Posted: 01 Oct 2010 06:00 AM PDT

1) Is this possibly the most emotional show that Lifetime has ever broadcast? And that's saying a lot. Everyone cried. Tim. All the contestants. Michael Kors almost did. Oh, but not Nina. (Shocker.)

2) How hot is April's mom?

3) Who else absolutely, positively knew what a foulard is? I certainly did. It didn't take me five attempts to spell it either.

4) Can we all agree that make-up that makes you look like a streetwalker or a figure-skater is never a good thing? Thank goodness the L'Oreal Paris make-up room is around to remind us.

5) What kind of crazy ass fights do you suppose take place at Michael C's house during family parties?
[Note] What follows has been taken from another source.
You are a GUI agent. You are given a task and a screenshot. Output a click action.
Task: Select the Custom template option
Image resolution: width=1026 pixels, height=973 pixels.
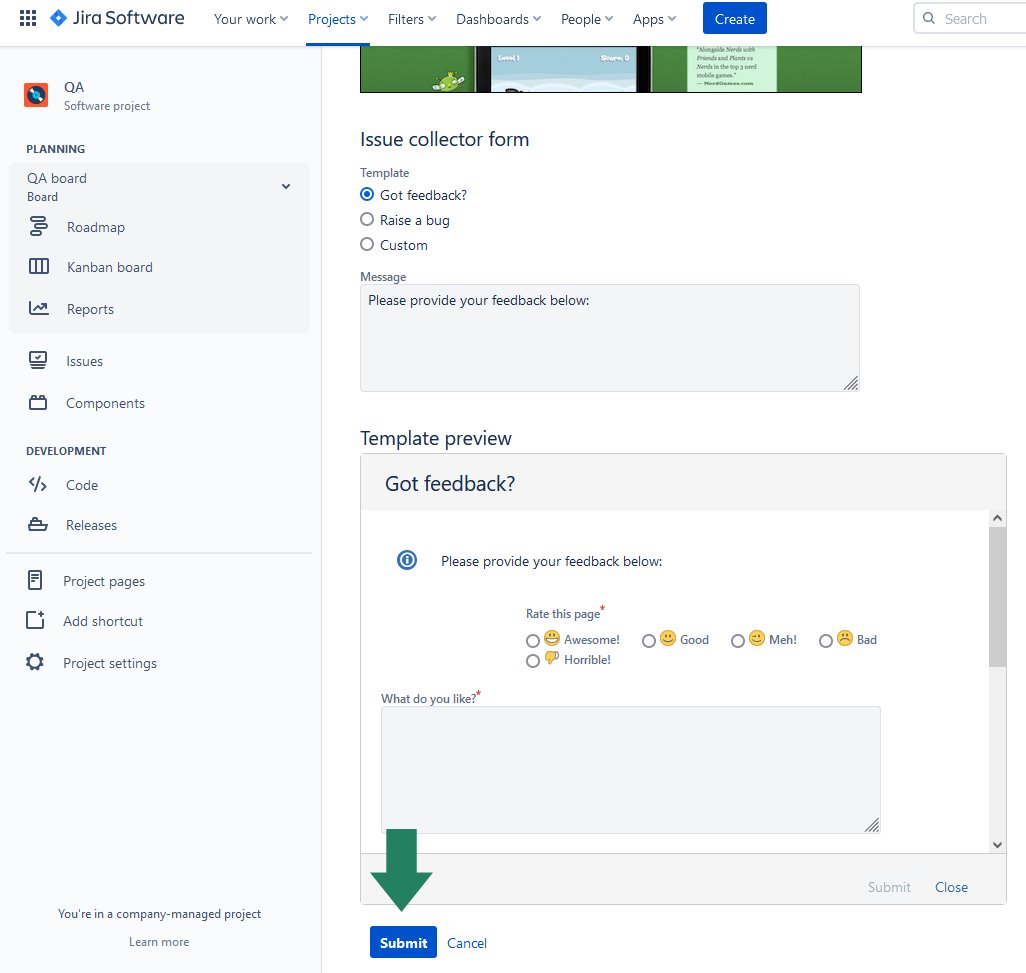pos(367,245)
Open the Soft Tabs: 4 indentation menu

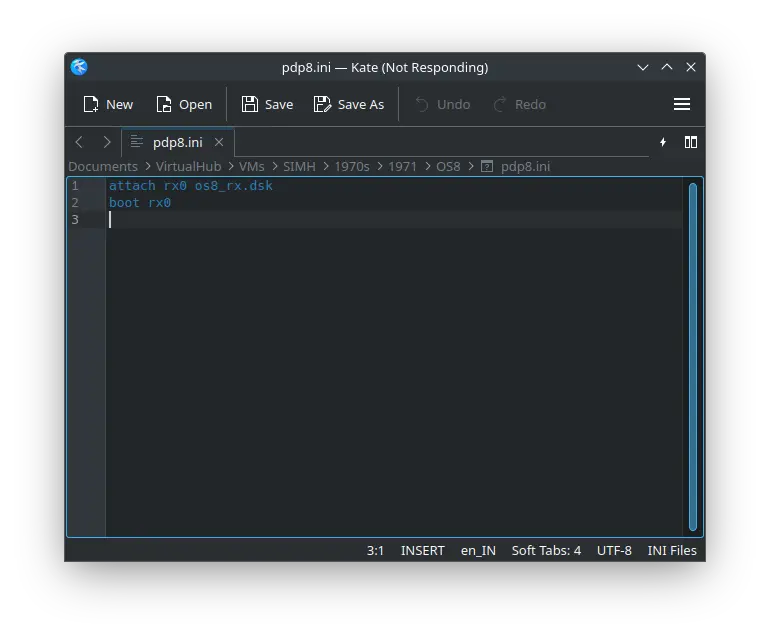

6) Who suspected that Rachel Roy had such an edge to her? I love it when Project Runway has actual designers rather than "stylish" celebrities judging.

7) Do I owe a mea culpa to everyone? OK, OK Christopher's design was really boring today. Not a little bit boring. A lot.

8) Are Michael Kors' jabs getting more meta? "That is funny. Like a joke." The man is a genius.

9) What happened to them all this week? Everyone fell apart and forgot how to make fashion.

10) How fantastically brave and inspiring is Mondo? And three wins in a row, too. I adore this man so much.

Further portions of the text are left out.